UNE NOUVELLE LECTURE DES ODES D'HORACE

Traduction inédite et commentaires par Jean-Yves MALEUVRE

 

I, 22
 
Qui vit irréprochable et pur de toute tache
N’a nul besoin, Fuscus, des javelots du Maure,
Nul besoin d’arc ni de flèches empoisonnées
Plein son carquois
 
Quand il veut traverser la fournaise des Syrtes,
S’aventurer dans les montagnes du Caucase,
Ou visiter ces lieux qu’un fleuve fabuleux,
L’Hydaspe, arrose.
 
Je m’étais égaré dans la forêt sabine,
Libre de tout souci, chantant ma Lalagé :
Figure-toi qu’un loup devant moi s’est enfui
– J’étais sans armes ! –
 
Mais des monstres pareils, la guerrière Daunie
Dans ses vastes chênaies n’en a jamais nourri ;
La terre de Juba, mère aride des lions,
N’en produit point.
 
Place-moi si tu veux dans ces mornes espaces
Où le souffle estival ne ranime aucun arbre,
Où le ciel est toujours couvert, et Jupiter
Mal disposé ;
 
Place-moi sous le char d’un soleil trop ardent,
Sur la terre déniée aux humaines demeures,
Oui, toujours j’aimerai Lalagé au doux rire,
Au doux langage.

• TRADITION

Quand on a la conscience tranquille, on n’a rien à redouter : la preuve, c’est qu’un énorme loup est passé à côté d’Horace sans l’attaquer.

• OBJECTION

S’il avait voulu tourner en dérision l’idée sublime que la conscience est notre meilleure sauvegarde, il ne s’y serait pas pris autrement. D’autre part, Horace, homme sensé et pondéré, ne croit pas, n’a jamais cru, aux miracles (Nil admirari, c’est sa devise : Epist. I, 6). Quel personnage joue-t-il donc ? et dans quel but ?

• PROPOSITION

Cette histoire de loup, il ne l’a pas inventée : elle adapte et parodie une anecdote de la vie d’Auguste, attestée par son principal biographe.

• JUSTIFICATION

Suétone (Vie d’Auguste, 67, 2) rapporte qu’un jour le dynaste se promenait en compagnie de son intendant, un certain Diomède, lorsqu’ils furent brusquement chargés par un sanglier, et que l’intendant, pris de panique, poussa son maître sur la bête.
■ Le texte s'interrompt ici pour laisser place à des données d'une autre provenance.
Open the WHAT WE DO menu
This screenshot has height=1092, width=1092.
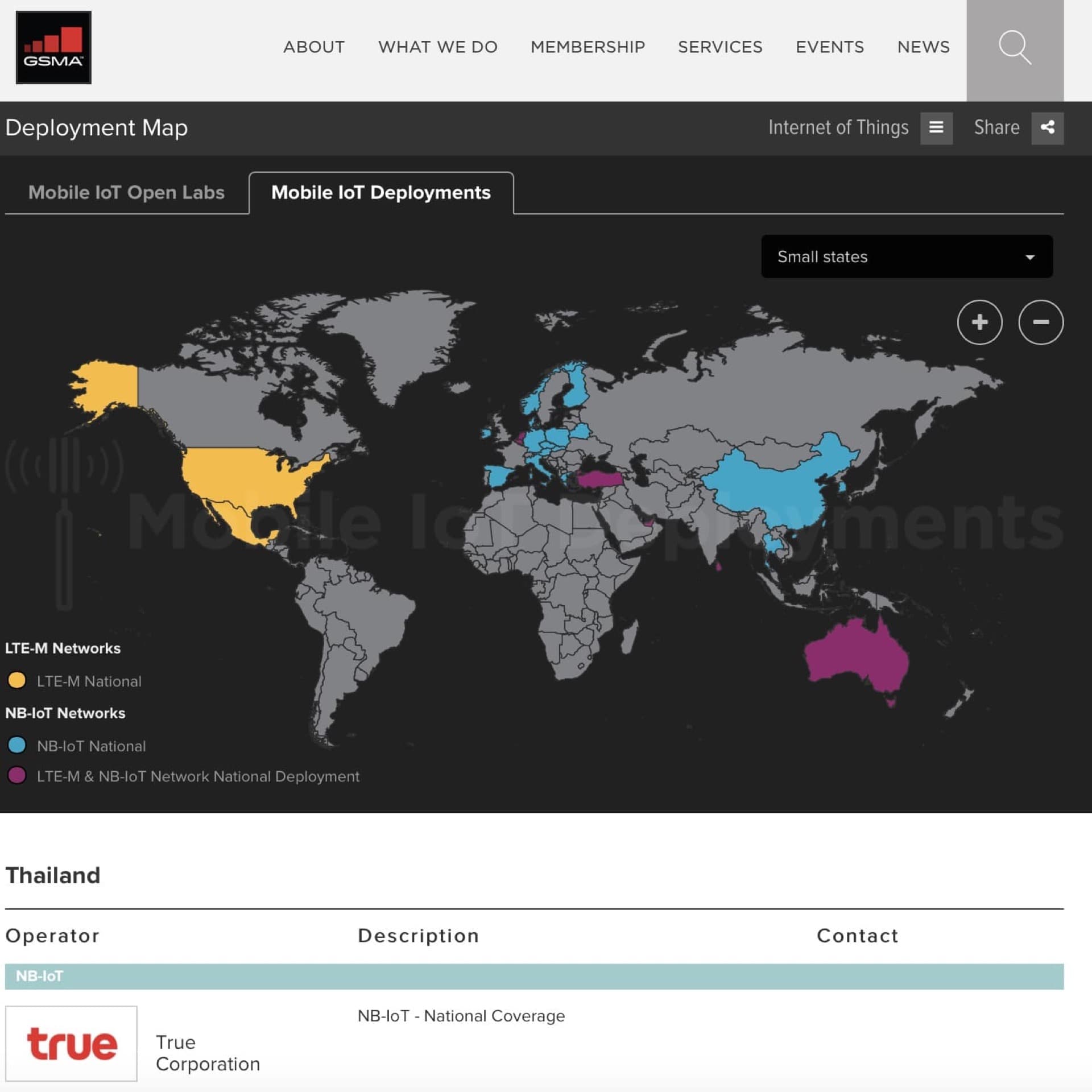click(438, 48)
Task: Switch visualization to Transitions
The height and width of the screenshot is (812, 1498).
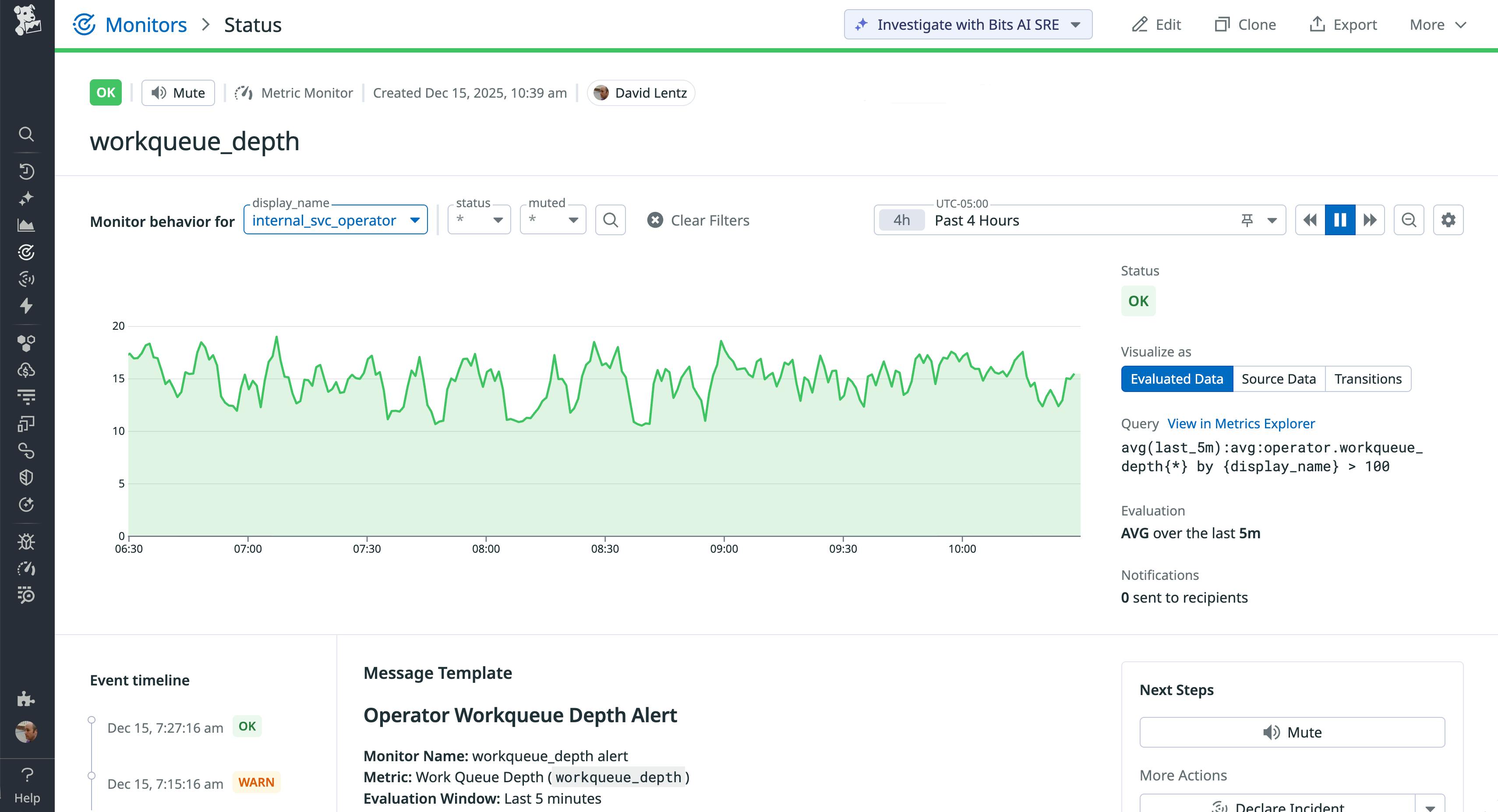Action: pos(1368,379)
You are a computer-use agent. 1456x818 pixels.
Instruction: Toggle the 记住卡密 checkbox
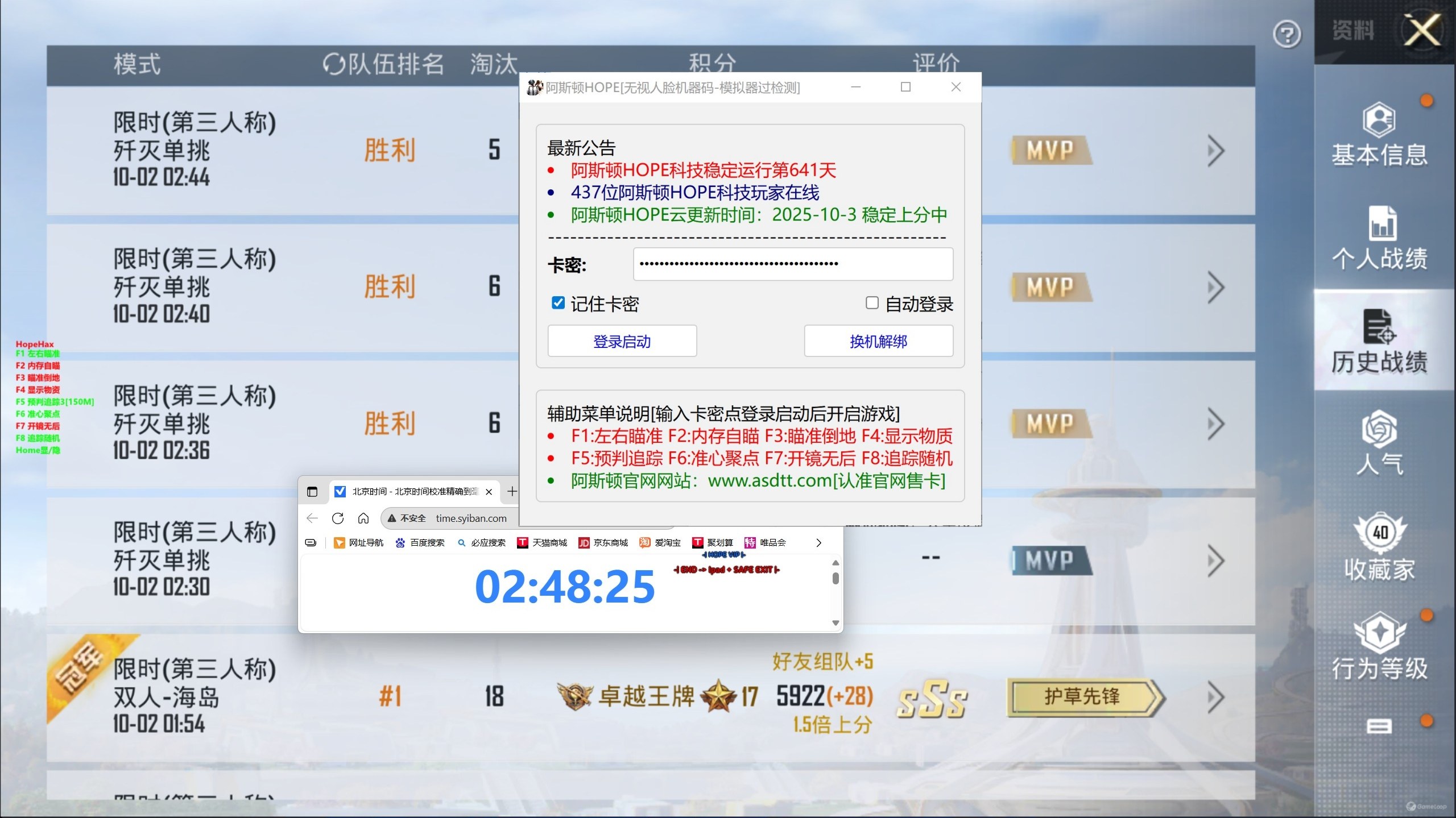(558, 303)
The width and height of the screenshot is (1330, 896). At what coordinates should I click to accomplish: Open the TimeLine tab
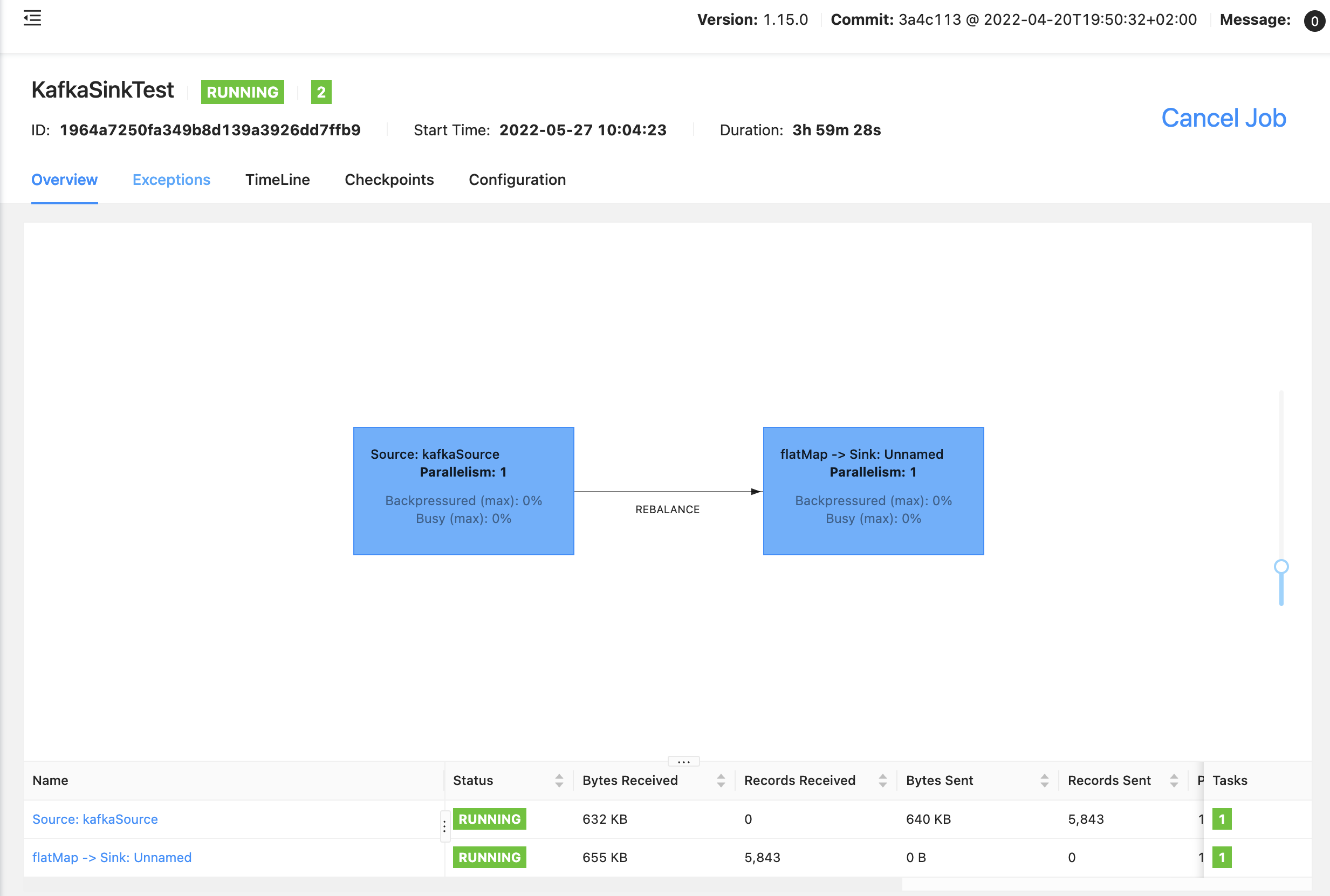pos(277,180)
Il y eut plus de peur que de mal, mais bien entendu le « miraculé » s’empressa de verser cette pièce au dossier de son procès en divinisation, parmi bien d’autres que ce même Suétone a pieusement recueillies (ibid. 79, 3 ; 94-97), tandis qu’Horace s’en gausse à mainte occasion. Car, outre le « miracle du loup », il s’en trouve encore au moins trois autres dans les Odes, à savoir « le miracle de l’arbre » (un pont, en réalité : cf. II, 13), « le miracle du tonnerre dans un ciel serein » (I, 34), et « le miracle des colombes » (III, 4). Un esprit aussi affûté que celui d’Aristius Fuscus, ce vieux compère d’Horace (cf. Sat. I, 9, 60-74 ; Epist. I, 10), aura eu tôt fait de saisir au vol le Daunias du v. 14 pour établir un lien entre le héros Diomède, gendre de Daunus, et Diomède, l’intendant poltron, voire de soupçonner dans la mise en relief du mot arbor, 18, une allusion maligne au « miracle de l’arbre ». Et quel éclat de rire à l’idée que les vers de la première strophe, et le inermem du v. 12, concernent en l’occurrence un individu armé jusqu’aux dents (cf. III, 20) ! sceleris purus au v. 1 ne manque pas non plus de piquant à propos d’un criminel patenté…
Ailleurs, Horace dépeint l’Ennemi en lui laissant la parole. Ici, au lieu de s’effacer devant son modèle, l’artiste s’applique à le contrefaire. Il veut montrer comment les plus hautes vérités peuvent se voir détourner par la sottise et la perversité de certains esprits qui ont l’art de vider les symboles de leur sens, et de tuer l’esprit par la lettre. Lalagé même n’échappe pas à ce massacre, Lalagé, la Muse, comme le suggère son nom même, du grec lalax, « la babillarde » (telle la fontaine de Bandousie, cet emblème de poésie : III, 13, 15) ; d’ailleurs, l’ode est jumelée à I, 32, dédiée à la Lyre, et Lalagé semble assumer le même rôle protecteur que les Camènes, ces Muses latines, dans l’ode III, 4. Seulement, on le verra, l’ode III, 4 n’est pas prononcée par Horace, mais par l’Ennemi, et ce n’est pas par hasard si elle fait un écho si appuyé à celle-ci (v. 6-36). Anti-Ego a beau feindre une grande vénération envers les Muses : pour lui, elles sont bonnes à violer. Que l’on aille voir le sort réservé par le locuteur de l’ode II, 5 à une certaine Lalagé, une très jeune fille à peine nubile, et l’on sera édifié à ce sujet.
Reste que le poète demeure maître du jeu. Sa voix, sous la contrefaçon, trouve néanmoins à s’exprimer et se retrouve pleinement dans la superbe cauda, agrémentée d’un discret salut à Catulle (et, au-delà, à Sappho), déjà imité aux v. 5-8. Au demeurant, que l’homme juste trouve en soi-même son sauf-conduit, Horace n’en a jamais douté (voir III, 3, 1-8 ; III, 29), ni qu’une Providence veille spécialement sur les poètes (I, 17 ; I, 26 ; III, 13). Toujours est-il que des générations de lecteurs avaient fait de I, 22 l’une de leurs odes favorites. En Scandinavie, en Allemagne, on la chantait aux funérailles. Shakespeare la déclame. No problem.